Going back to the LGBT thing, I grew up seeing the LGBT community as being something to aspire to but also something that didn’t seem very interested in me. Last year I performed at London gay pride and afterwards I got this sense of my poetry helping me affirm who I am. It told me that i was already a member of this particular community!

11. Do you think you can “find yourself?” Does spoken word allow you to do this, and if so, how?

I’ve probably answered that already, actually. It’s helped me discover my identity and it’s given me friendship with similarly minded people.
And the writing process itself is somewhat like therapy. Being insecure about love and relationships and sex and the state of the world is a horrible state, but the moment you start to write about it, or make fun of (for example) having really bad sex, then it somehow makes you feel much better. So now I know how those ranty poets feel! It’s such a good therapy!

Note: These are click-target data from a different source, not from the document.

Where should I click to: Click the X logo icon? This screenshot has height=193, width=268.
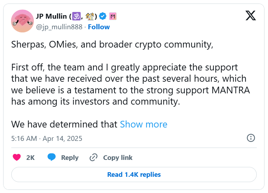click(250, 15)
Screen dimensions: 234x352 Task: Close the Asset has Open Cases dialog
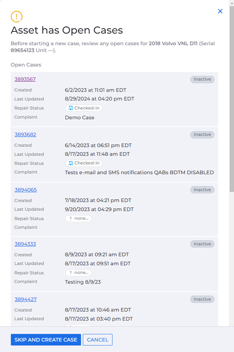click(x=220, y=11)
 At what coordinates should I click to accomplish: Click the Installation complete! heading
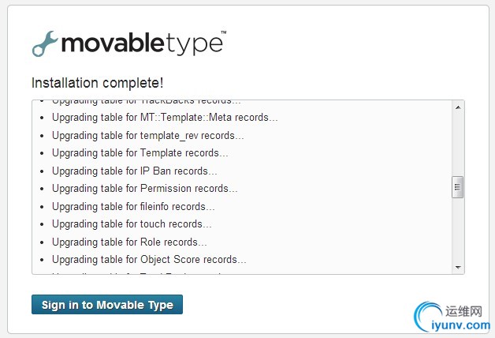coord(97,83)
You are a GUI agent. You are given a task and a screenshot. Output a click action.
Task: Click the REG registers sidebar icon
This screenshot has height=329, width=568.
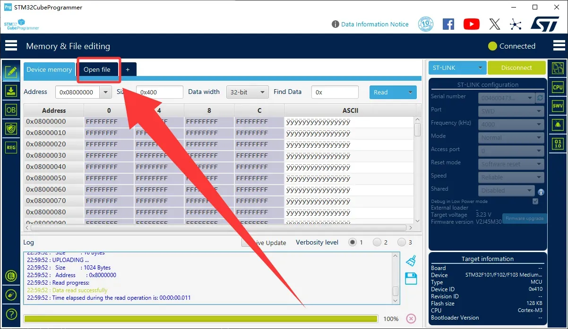(11, 147)
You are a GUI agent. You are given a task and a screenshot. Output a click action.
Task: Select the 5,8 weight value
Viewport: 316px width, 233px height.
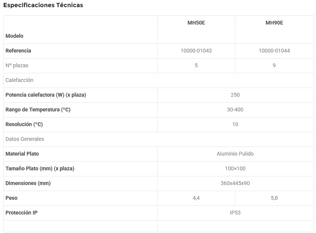click(274, 198)
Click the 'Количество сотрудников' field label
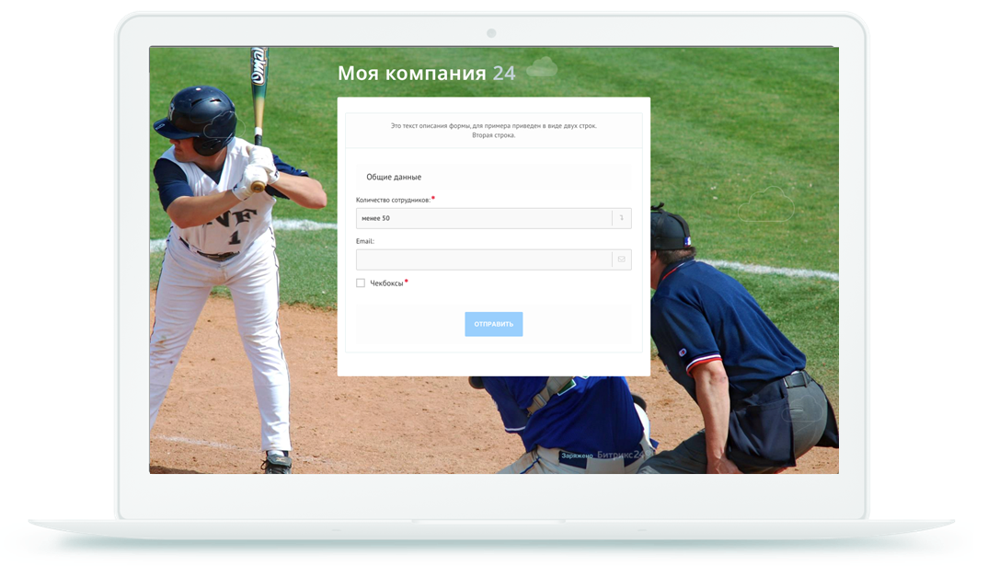 coord(393,200)
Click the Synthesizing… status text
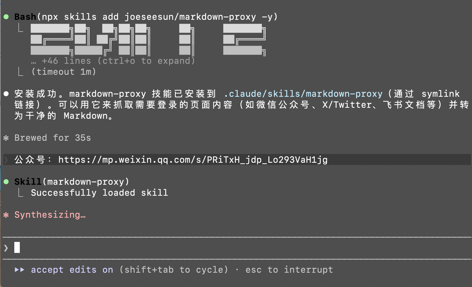472x287 pixels. [50, 215]
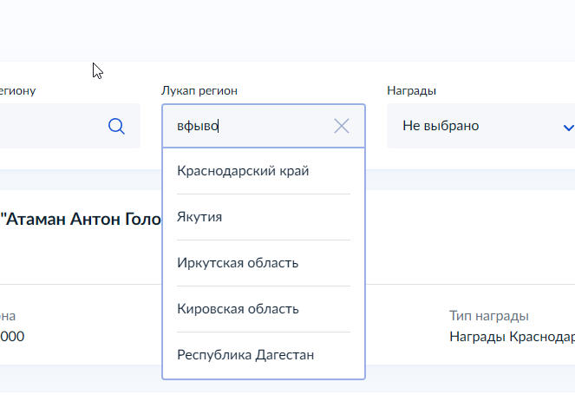Click the Награды Краснодар value text
Screen dimensions: 575x395
click(512, 337)
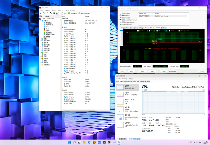Click the Stop button in stability test
210x145 pixels.
pos(131,71)
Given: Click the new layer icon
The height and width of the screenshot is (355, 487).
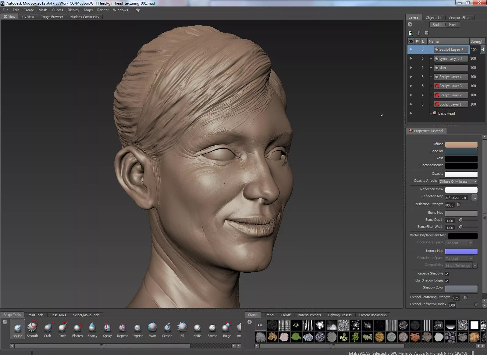Looking at the screenshot, I should pyautogui.click(x=410, y=33).
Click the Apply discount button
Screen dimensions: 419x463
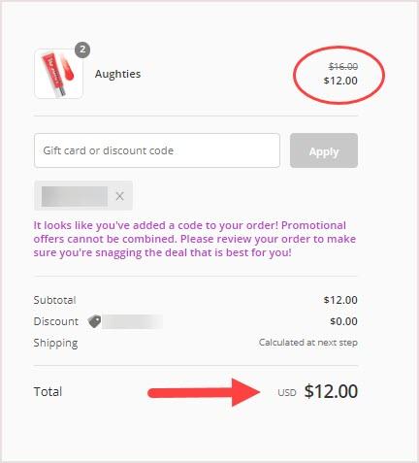click(x=324, y=150)
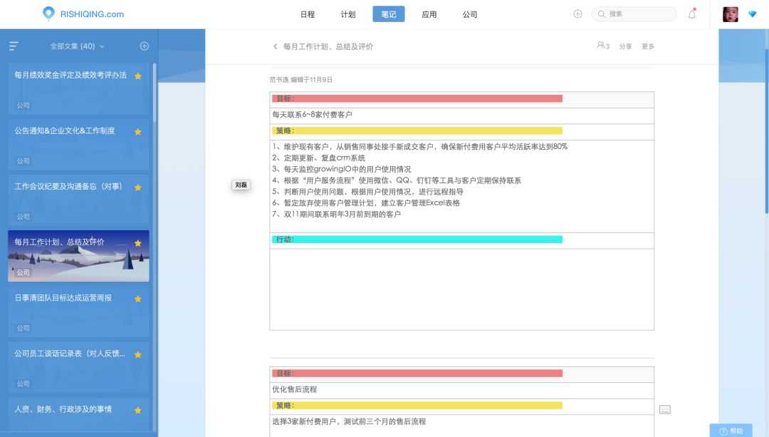Click the plus icon in the top navigation bar
The image size is (769, 437).
(x=577, y=14)
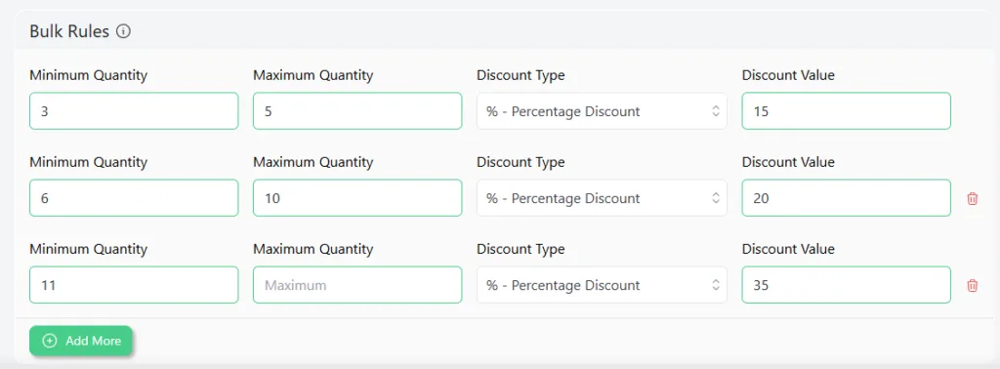This screenshot has height=369, width=1000.
Task: Focus the Minimum Quantity field containing 11
Action: tap(134, 284)
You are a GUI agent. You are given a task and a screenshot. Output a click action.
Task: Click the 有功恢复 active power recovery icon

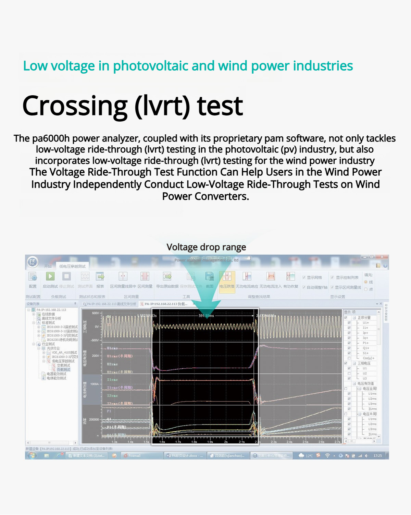pyautogui.click(x=290, y=277)
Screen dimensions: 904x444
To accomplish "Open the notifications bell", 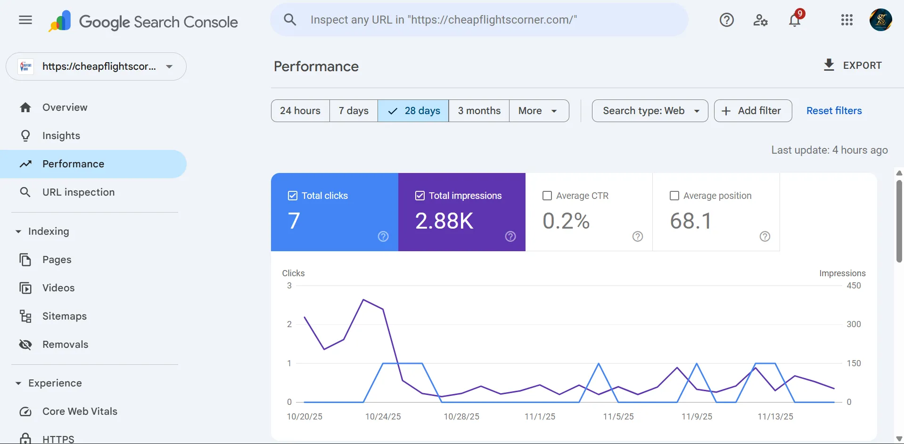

12. How would you characterize “yourself” on stage? What do you turn into? ex do you have a persona you fall into?

Absolutely.
It took a while to find this character. I used to perform in tshirt and jeans. Then one day I came from work in a shirt and tie and I just kind of kept that up. I don’t think many performance poets wear shirts and ties, because they’re all so trendy and they’ve got interesting hair. So my stage persona began to adapt to the clothes that I was wearing. Next I added a jacket, and then a jumper, and now the quintessential Robert Garnham look is complete! (And the tie is a little nod to Ron Mael, one of my favourite musicians).
My stage persona is an exaggerated version of myself. I always think of myself as being super confident on stage, but someone’s mother said that she really liked my slightly nervous manner. I became terribly self aware after this, which probably made me even more nervous! But I think if I go in with a clear idea of what to do and what to say, and then add this layer of nervousness, then that’s probably what’s working.
I try to sound like a very deep, meaningful poet who just happens to be saying very weird things. Slightly academic, a bit old fashioned. That’s my persona, I suppose.
It’s hard, then, slipping out of this persona. I usually need to wear different clothes and have a shower to get rid of the gel, and change my glasses, before I feel like the version of myself that I’ve always been. When poets see me in ‘real life’, in a hoodie and shorts for example, they always say, ‘I didn’t recognise you’.

13. Do you think a certain type of person does spoken word? If so, what is that person like?

I’m not sure. There are so many different types of poet and performer. I think more people would do it if it had the media coverage that comedy gets. I mean, if I can do it, then others can, because it felt like it was ready made for me before I’d even performed a poem!
If I look at the backgrounds of my closest poet friends, there’s an amazing array of routes into performance. Chris White comes from a theatrical trained background, Tim King was in music, Chris Brooks was a comedian. Yet there also seems to be a lot of librarians: Ian Beech, James Turner, Alaisdair Paterson. What’s that all about? And come to think of it, my background is in museum management!
Slam poets and performance poets often come from minority backgrounds. They act as powerful voices for their communities, such as Vanessa Kisuule, Chanje Kunda, Dean Atta and your good self. They have something to say, which needs saying, and performance poetry is as good a vehicle, and as accepting a vehicle, as any. Often there seems to be a gender bias towards men, which makes programming events difficult when you realise that you’ve got 10 men and 2 women appLying for slots at a poetry night, which is where curating comes into effect. (That’s my museum training coming out again!)